CellTreeQM: Reconstructing Cell Lineage Trees from Phenotypic Features via Metric Learning

Abstract

How a single fertilized cell gives rise to a complex array of specialized cell types in development is a central question in biology. The cells replicate to generate cell lineages and acquire differentiated characteristics through poorly understood molecular processes. A key approach to studying developmental processes is to infer the tree graph of cell lineage histories, which provides an analytical framework for dissecting individual cells' molecular decisions during replication and differentiation (i.e., acquisition of specialized traits). Although genetically engineered lineage-tracing methods have advanced the field, they are either infeasible or ethically constrained in many organisms. By contrast, modern single-cell technologies can measure high-content molecular profiles (e.g., transcriptomes) in a wide range of biological systems. Here, we introduce CellTreeQM, a novel deep learning method based on transformer architectures that learns an embedding space with geometric properties optimized for tree-graph inference. By formulating the lineage reconstruction problem as tree-metric learning, we systematically explore weakly supervised training settings at different levels of information and present the Cell Lineage Reconstruction Benchmark to facilitate comprehensive evaluation. This benchmark includes (1) synthetic data modeled via Brownian motion with independent noise and spurious signals; (2) lineage-resolved single-cell RNA sequencing datasets. Experimental results show that CellTreeQM recovers lineage structures with minimal supervision and limited data, offering a scalable framework for uncovering cell lineage relationships. To our knowledge, this is the first method to cast cell lineage inference explicitly as a metric learning task, paving the way for future computational models aimed at uncovering the molecular dynamics of cell lineage.

Overview of the CellTreeQM workflow

When the full tree is known as prior knowledge, this is a supervised setting. When no prior information about the tree is available, the setting is unsupervised. In between, we highlight two weakly supervised settings: the High-level Partitioning Setting, where only high-level groupings are available, and the Partially Leaf-labeled Setting, where topological labels are provided for a subset of leaves.

Directional Weight Score

Four-Point Condition and Quartet Loss

Buneman’s theorem (1971) states that for any four leaves A, B, C, D, the three distance sums \(S_1=d_{AB}+d_{CD}\), \(S_2=d_{AC}+d_{BD}\), \(S_3=d_{AD}+d_{BC}\) satisfy: exactly two of them match and both exceed the remaining one (right diagram). This law both detects additivity and uniquely determines the unrooted quartet topology.

Sizes of model trees

In CellTreeQM, we turn the theorem into a loss: \(L_\text{close}=|S_1-S_2|\) forces the two largest sums to coincide, while \(L_\text{push}=\bigl[S_3-\tfrac{S_1+S_2}{2}+m_0\bigr]_+\) keeps the smallest sum sufficiently lower.

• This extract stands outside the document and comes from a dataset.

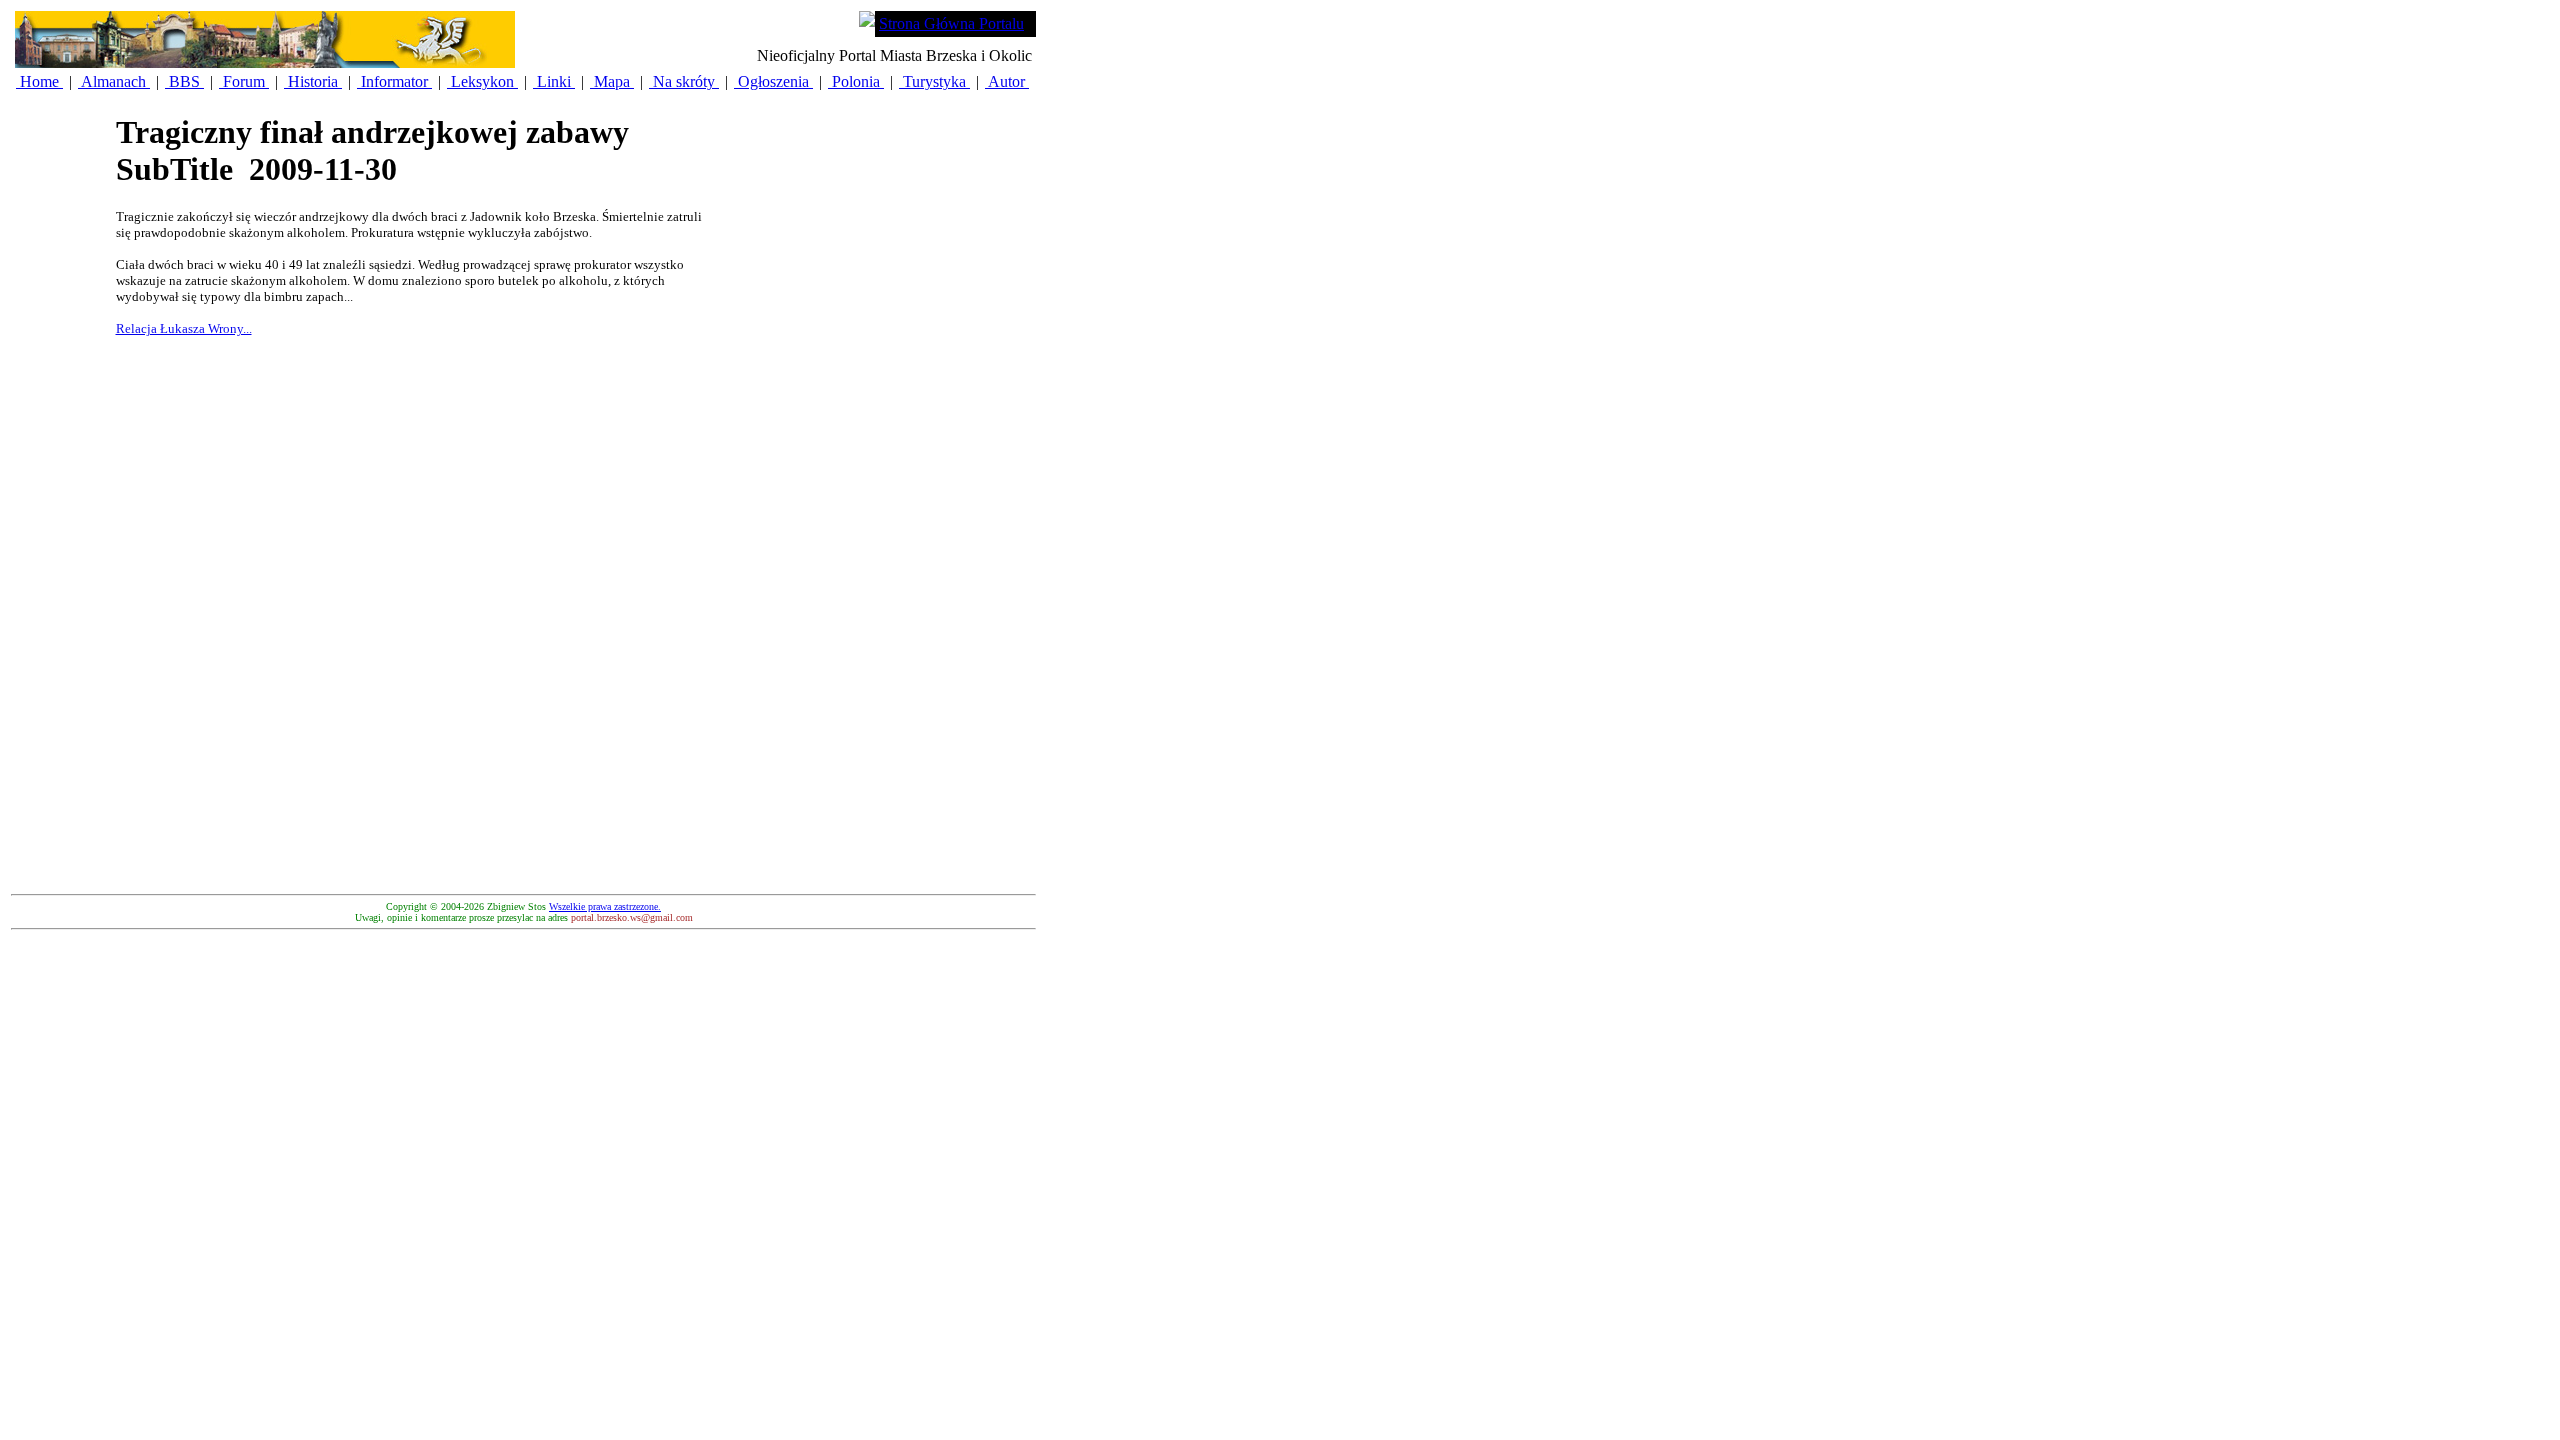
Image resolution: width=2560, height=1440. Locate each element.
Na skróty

Minimising \(L_\text{additivity}=L_\text{close}+L_\text{push}\) encourages the latent space to respect tree geometry even when the full lineage is unknown.

This figure illustrates the geometric intuition of the loss. When additivity is violated, the structure of a quartet can be imagined as a “box” with an extra edge. The \(L_\text{close}\) term encourages the top two distance sums to become more similar, thereby reducing the imbalance that creates the box-like distortion. In effect, it ensures that the box is not “fat”. Meanwhile, the \(L_\text{push}\) term increases the gap between the smallest sum and the average of the top two, effectively “widening the bridge.” This widening enhances the tree model’s robustness to noise and distortions from the ideal tree structure.

High-Level Partitioning Results

In the high-level partitioning setting, we assume that only coarse clade groupings are known (e.g., the first few root-level splits), without full tree labels. CellTreeQM uses this partial supervision to infer quartet relationships. Our model significantly outperforms contrastive baselines (Triplet, Quadruplet) across all levels of priors. Notably, CellTreeQM recovers known tree structures with near-perfect accuracy and generalizes well to unseen quartets.